Of course the same could be said for any advice, because chance plays a role in everything

I think it's a valid question, though: are you going to fail with empathy 9 times out of 10? 99 times out of 100? 999 times out of a thousand? And so on.

I'm not sure what the answer is, but what I do think is it has better odds than telling people what they are supposed to think.

What about shunning people? Well, I think in the past that could have gone either way: their choice was to either fit in with society or be alone. But now, everyone can find their fringey flock, which I think is why flat earthers and moon landing hoaxers are more of a thing than they were. It's not as much about the beliefs as it is the social club.

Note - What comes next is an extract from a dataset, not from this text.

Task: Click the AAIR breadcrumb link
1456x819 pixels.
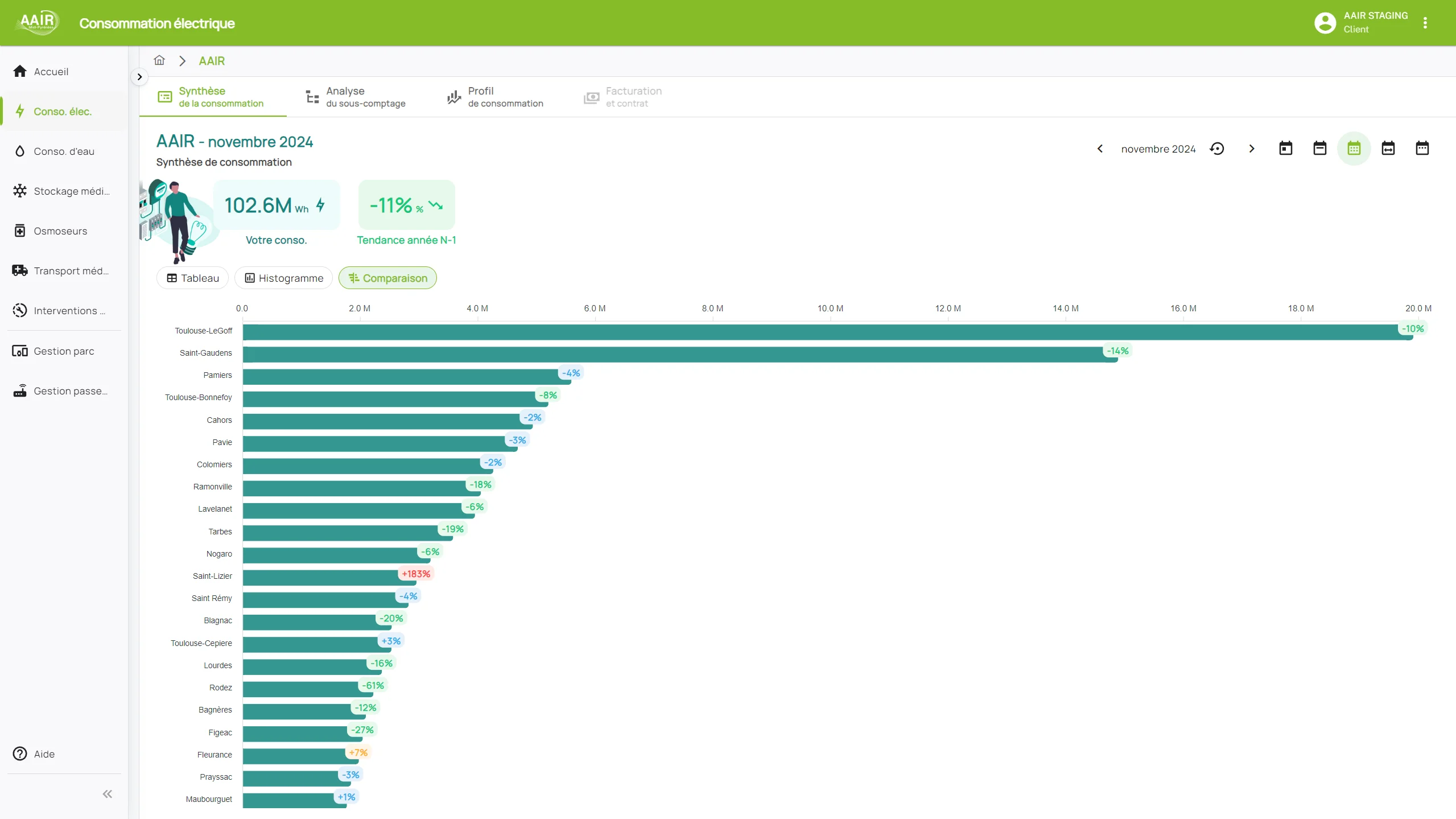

i didn't say that you should. please reread what i said: i would not go out of my way to find these people, but if one of my friends turned out to be one of them, then i would try to slowly change their mind. using daryl davis as inspiration means that if he can befriend complete strangers to change their mind, then i can make an effort with the friends that i already have. that's all i am suggesting here. and in particular this call goes out to people who are not a minority themselves.
By definition, as a Black guy, how would I have White friends who didn’t like Black people? I mentioned I go down to the bar downstairs from where I live where I’m friends with the bartender to hang out with him and whoever comes by - all tourists who I will probably never see again (near Disney world). I’ve met and spoken to people all over the world and even had a few shallow conversations with people who only spoke Spanish using my very limited (B1) level Spanish speaking skills.

What I’m not going to do is go to a rural evangelical church in Alabama to let them get to know me.

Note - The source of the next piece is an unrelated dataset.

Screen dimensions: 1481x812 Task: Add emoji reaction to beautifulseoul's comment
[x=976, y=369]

I hate the narrative that I’m suppose to be “the better person”. I don’t owe anyone my energy. I don’t owe people “forgiveness” who want to bring harm to me or my family. I have no need to show people that I’m “the model negro”.

I also wouldn’t have “friends” of any color who spew racists or homophobic BS. Again I have plenty of friends who are traditional Reagan/Bush/Romney pre-2016 conservatives. We disagree on certain things. But we agree on common human decency.

I also find the “allyship” crap that I see in leftist circles vomit worthy.

On another post here on HN, someone posted on an “Ask HN” how could they find a job as someone with cerebral palsy. I mentioned that I had “CP” that mostly affected my left hand and went on about the post.

Then I had I guess people who called themselves “disability allies” chastise me for using the abbreviation “CP” because it was also an abbreviation for child porn.

I had to point out that every single disability organization like Easter Seal (the place I went growing up) abbreviated it CP.

It’s no different than I assume White people telling me that I should befriend a Klansmen to change their mind. Until you have walked in my skin, you have no right to tell me how I should spend my time changing the minds of a bunch of racists pricks.